TASK INSTRUCTIONS: Repeat the full listing below verbatim and keep the images out.

DATASET ENTRIES:
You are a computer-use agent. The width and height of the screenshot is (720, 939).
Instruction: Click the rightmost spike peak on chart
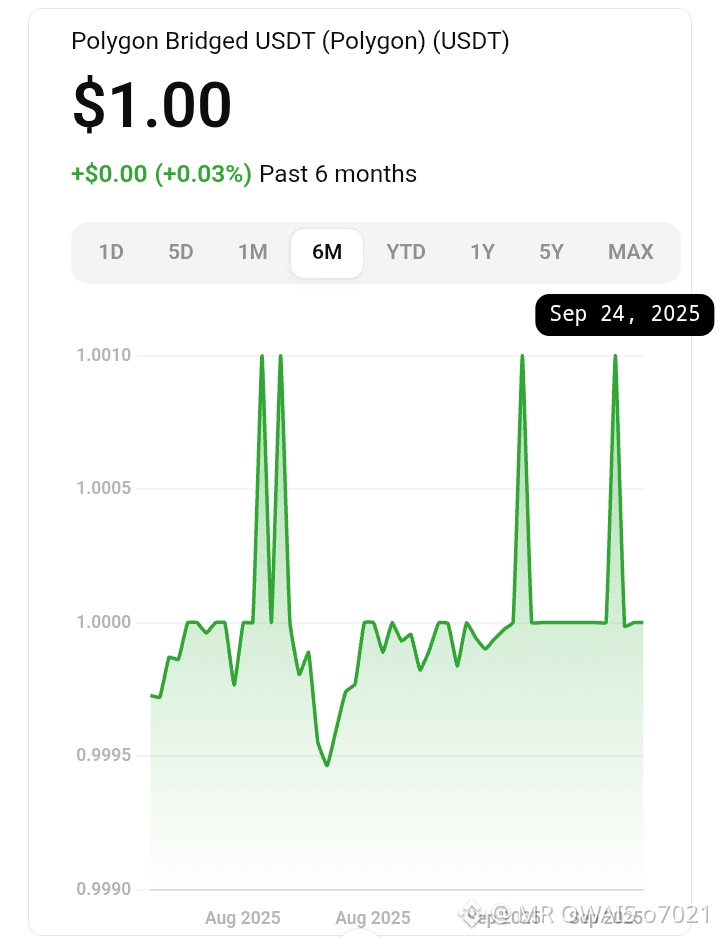click(615, 356)
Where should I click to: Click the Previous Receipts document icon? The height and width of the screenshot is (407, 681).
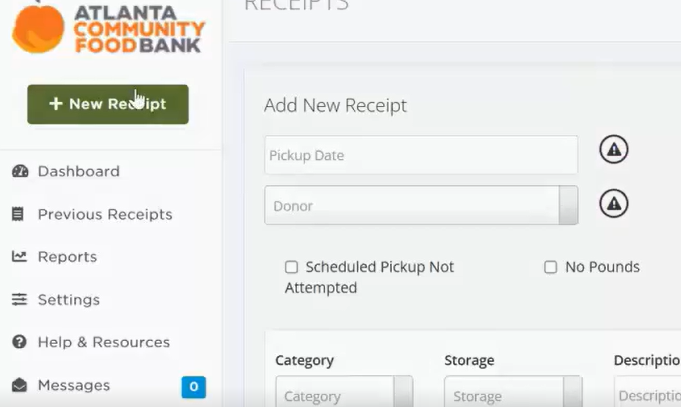(18, 214)
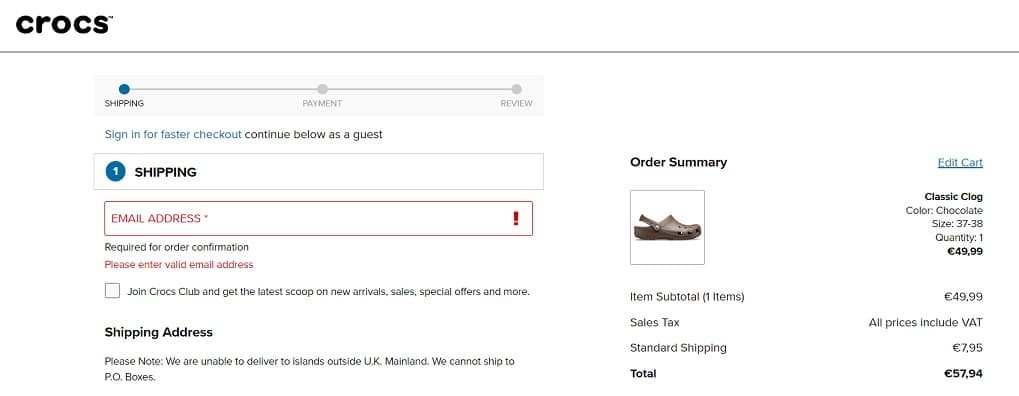Click the red exclamation error icon
The height and width of the screenshot is (396, 1019).
[x=516, y=218]
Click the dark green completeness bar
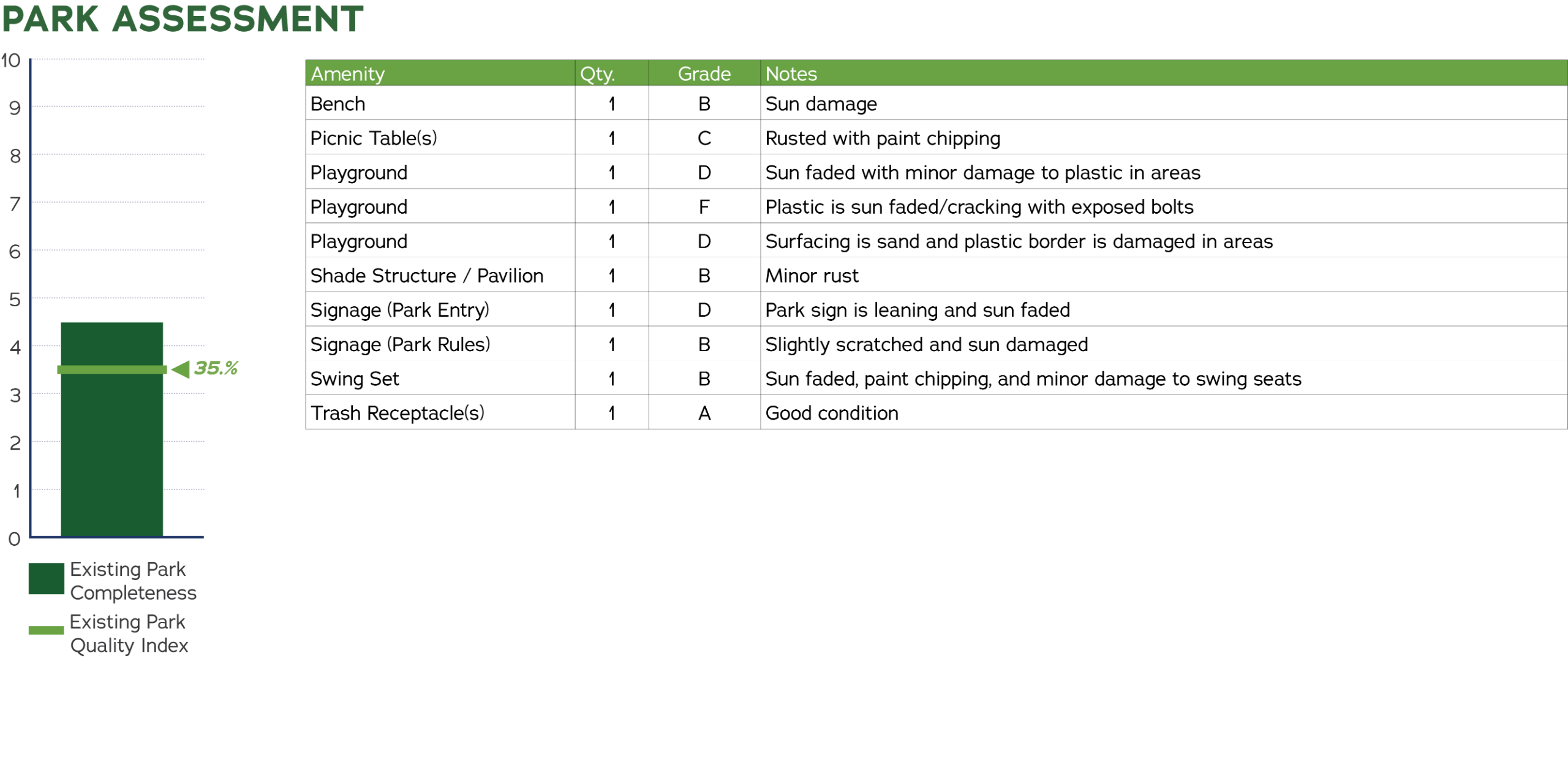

ANSWER SECTION:
You are a computer-use agent. The width and height of the screenshot is (720, 939).
Instruction: Click the rightmost spike peak on chart
click(615, 356)
Where should I click to: Click the Previous Receipts document icon? The height and width of the screenshot is (407, 681).
(18, 214)
Click the red exclamation error icon
The height and width of the screenshot is (396, 1019).
[x=516, y=218]
Click the dark green completeness bar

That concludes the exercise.